Nekromantic (1987)
Directed by Jörg Buttgereit
Written by Jörg Buttgereit and Franz Rodenkirchen
Starring Bernd Daktari Lorenz, Beatrice Manowski, and Harald Mundt
I don’t know why I bought Nekromantic. I don’t have any desire to watch simulated necrophilia, and I’d never heard anyway say they enjoyed the film. Actually, all I’d ever heard was rear it was an infamous entry on the British “video nasties” list. There’s a lot of reasons that something would be put in that company, and this was reputed to have essentially used those as a checklist. Maybe it was morbid curiosity then that made me shell out an unreasonable amount for the blu of this.
Since Nekromantic deals with necrophilia, murder, and rape, I’m going to give the weak of stomach an opportunity to bail out now. Also, if a pet kill is an automatic deal-breaker for you, you really don’t need to read any more. Additionally, if seeing a real rabbit killed, bled, and skinned repels you, move on. I think that covers the worst of it. Unless caterpillars freak you out, I guess. Oh, and shots of urination. And ejaculate from a fake penis.
My biggest problem with this movie is that what I listed above is all there is to it. It’s just an exercise in transgression. That’s fine, and if you’re into watching people bathe in corpse drippings then it’ll provide that. But in between shocks, there’s a nothingness that’s occupied by overlong establishing sequences and seemingly endless repetition of the rabbit footage. Anything to stretch the run time to a paltry 75 minutes.
Here’s the story, and I’m telling every important part of it. Rob and Betty love dead things. Rob brings dead bits home from his job at Joe’s Streetcleaners. One day he brings home a decayed body, which becomes Betty’s favorite sex toy. When Rob is fired, Betty leaves with the corpse. Rob can’t get it up with a prostitute until he rage kills her. Rob stabs himself to death in a sexual frenzy. Betty starts to dig up his body.
The dead space is filled with nothing meaningful. There are two tedious scenes about how people became bodies for Rob to clean up. There are numerous scenes of Rob dreaming of cavorting in a field. Rob goes to a horror movie, where he sees people getting aroused by the sexual violence. Some of this film spackle could have been interesting if it had been better written. The audience reactions fit in with a show that Rob had watched about desensitization, but so what? If that had anything to do with Rob’s state, that happened a long time before the start of the movie.

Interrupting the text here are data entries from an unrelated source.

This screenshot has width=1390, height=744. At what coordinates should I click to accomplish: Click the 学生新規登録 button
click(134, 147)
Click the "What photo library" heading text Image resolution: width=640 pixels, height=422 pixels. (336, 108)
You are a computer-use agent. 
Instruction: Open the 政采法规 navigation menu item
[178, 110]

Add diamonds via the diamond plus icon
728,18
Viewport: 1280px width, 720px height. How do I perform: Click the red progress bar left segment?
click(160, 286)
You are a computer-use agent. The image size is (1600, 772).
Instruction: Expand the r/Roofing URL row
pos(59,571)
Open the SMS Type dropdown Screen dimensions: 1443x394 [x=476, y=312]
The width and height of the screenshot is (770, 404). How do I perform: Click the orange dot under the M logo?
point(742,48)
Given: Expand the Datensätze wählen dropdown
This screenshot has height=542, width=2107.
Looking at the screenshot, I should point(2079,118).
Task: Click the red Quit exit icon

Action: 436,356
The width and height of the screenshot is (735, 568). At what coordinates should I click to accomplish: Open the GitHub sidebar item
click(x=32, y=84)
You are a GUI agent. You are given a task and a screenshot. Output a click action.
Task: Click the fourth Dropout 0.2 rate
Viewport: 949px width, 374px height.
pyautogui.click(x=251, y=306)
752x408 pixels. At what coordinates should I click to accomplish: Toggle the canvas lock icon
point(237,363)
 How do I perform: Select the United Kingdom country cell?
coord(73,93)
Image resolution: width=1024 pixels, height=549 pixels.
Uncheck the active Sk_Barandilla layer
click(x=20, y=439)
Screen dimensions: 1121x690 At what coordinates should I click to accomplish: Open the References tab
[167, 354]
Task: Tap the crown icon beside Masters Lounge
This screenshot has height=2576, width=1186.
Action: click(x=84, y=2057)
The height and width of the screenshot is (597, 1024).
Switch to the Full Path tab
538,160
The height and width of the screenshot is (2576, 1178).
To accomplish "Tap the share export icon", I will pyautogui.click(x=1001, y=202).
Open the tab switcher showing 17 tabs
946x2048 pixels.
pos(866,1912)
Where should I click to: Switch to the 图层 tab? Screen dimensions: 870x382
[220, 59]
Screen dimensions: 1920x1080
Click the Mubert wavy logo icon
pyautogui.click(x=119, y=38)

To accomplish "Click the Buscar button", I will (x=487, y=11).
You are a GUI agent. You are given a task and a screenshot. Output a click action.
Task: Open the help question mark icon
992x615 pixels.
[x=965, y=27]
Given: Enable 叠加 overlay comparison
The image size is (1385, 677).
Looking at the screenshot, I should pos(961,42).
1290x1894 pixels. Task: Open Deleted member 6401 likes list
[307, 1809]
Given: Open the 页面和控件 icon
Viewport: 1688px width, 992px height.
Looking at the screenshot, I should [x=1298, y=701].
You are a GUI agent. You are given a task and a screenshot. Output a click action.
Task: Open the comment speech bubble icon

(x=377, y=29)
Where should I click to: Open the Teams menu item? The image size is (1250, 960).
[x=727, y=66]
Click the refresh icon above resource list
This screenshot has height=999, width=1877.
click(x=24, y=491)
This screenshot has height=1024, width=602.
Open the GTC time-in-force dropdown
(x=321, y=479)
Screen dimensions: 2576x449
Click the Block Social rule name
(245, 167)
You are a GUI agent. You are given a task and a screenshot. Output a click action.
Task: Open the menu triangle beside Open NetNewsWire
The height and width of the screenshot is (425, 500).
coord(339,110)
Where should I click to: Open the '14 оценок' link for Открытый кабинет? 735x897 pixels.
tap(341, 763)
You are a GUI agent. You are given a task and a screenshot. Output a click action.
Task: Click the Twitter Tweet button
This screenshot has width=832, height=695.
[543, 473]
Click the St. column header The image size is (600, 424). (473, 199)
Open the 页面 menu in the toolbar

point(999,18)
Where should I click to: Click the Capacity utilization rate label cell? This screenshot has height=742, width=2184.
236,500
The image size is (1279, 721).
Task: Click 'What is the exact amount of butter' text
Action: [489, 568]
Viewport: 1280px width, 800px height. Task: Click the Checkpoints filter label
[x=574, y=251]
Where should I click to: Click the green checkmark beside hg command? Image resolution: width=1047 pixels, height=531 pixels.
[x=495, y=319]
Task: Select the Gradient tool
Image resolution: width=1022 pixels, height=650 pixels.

The dullness of these stretches leaves the viewer plenty of time to think about what be better. Like making an actual connection between the rabbit and, well, anything. Showing an actual progression in Rob’s behavior. In extremely quick order he goes from killing one animal to killing a person; but he since he seems capable of all of that from the beginning, where’s the change?
It seems a bit misplaced to expect narrative quality out of a movie that features a love scene of a corpse performing fungilingus on the female lead, but I really don’t ask for Oscar quality work here. Go ahead and nauseate me, push me why the hell out of my comfort zone, but don’t leave me bored while waiting for the next shock.
It’s so rare that a movie character shares the shortened form of my name, Rob. Of course Nekromantic has to be one of those rare cases. Seeing so many bizarre acts with my name as the perpetrator makes for an odd feeling.
Geez, Rob. So gross!
I am. I’m gross. I’m gonna go cavort in a field.
Don’t forget to play toss-the-skull.